シャツのボタンを上まで締めず、すそはパンツから出し、ネクタイはルーズにするという彼を有名にしたあの着崩し方は象徴的なもので、僕の考えではあれは単に国母君の人間がだらしないからああなってしまうのではない。なぜそう言えるのかというと、単にだらしないだけの人間がオリンピックのメダル候補になれるとは僕は思わないからだ。あれはボーダーのユニフォームみたいなもので、きちんとした着方なのだ。ただ大勢の考える "きちんとした" の基準に適合していないというだけで、あれは国母君のきちんとした着方だ。そしてあのスタイルそのものがこの社会における無言の要請へのカウンターとなる。つまり "きちんとネクタイを締めて、シャツの裾はズボンに入れて、毎朝会社に通え、口の臭い頭の悪い上司の下でも我慢して働け、なぜならそれが人生で、他のやり方はないんだ"  このような要請は明確に拒否するということを、服の着方によって表しているということだ。今回彼が一貫して個人であり続けたことがある程度多くの人々を刺激した。特に毎朝ネクタイというヒモをきちんと首に巻き付け、車両に詰め込まれ売られていく牛のようにして会社に通い、昼時になればクソ不味い社食で飯を食うしかない可哀想なサラリーマンなどは、彼のふてぶてしい態度を見て大いにムカついたことだろう。その気持ちは僕も分からないでもない。しかし僕としてもそういうおっぱいを機械につながれた牛ちゃんのような人生はごめんしたいのだ。自分は何か一つのことに国母君ほど秀でた天才を持たないが、しかし凡人なりに何か他のやり方、alternativeなやり方がねえもんかなぁと思っている。働き過ぎで死ぬ気はないし自殺で人生を終わらせる気はない。もっと他の楽しいやり方だ。僕はペシミストだが楽しく生きることが大事だと思っている。

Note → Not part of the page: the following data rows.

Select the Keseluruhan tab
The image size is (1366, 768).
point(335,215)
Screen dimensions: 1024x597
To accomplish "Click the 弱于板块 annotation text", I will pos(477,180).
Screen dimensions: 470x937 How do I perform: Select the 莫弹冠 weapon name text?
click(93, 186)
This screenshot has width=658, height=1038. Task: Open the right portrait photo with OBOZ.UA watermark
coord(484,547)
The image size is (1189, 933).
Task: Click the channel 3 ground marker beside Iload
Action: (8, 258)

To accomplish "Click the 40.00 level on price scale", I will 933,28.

最後になってしまった。国母君お疲れさん。結果は決して良くなかったけどかっこ良かった。僕もせっかくこんなとこに住んでるわけだし首の骨を折らないようにハーフパイプやってみたいとさえ思いました。何年か頑張ってもショボくしか飛べないだろうけど少なくともローカルの女の子くらいは格好つけて騙せるようになりたいなぁという目標です。何せこれからは地方の時代であるとも聞きますし、それにローカルヒーローの地位だってそう悪いものではない。ただ、それでももし本当に終わってるほど下手くそだったらそのときは意中の子の目の前で思い切って足の一本くらい折って、想像を超えた情けなさでもってアピール。同情を買うという捨て身の戦略も考えてます。OKOK. Thank you very much, Kazu "the vancouver rebel". Pikachu!!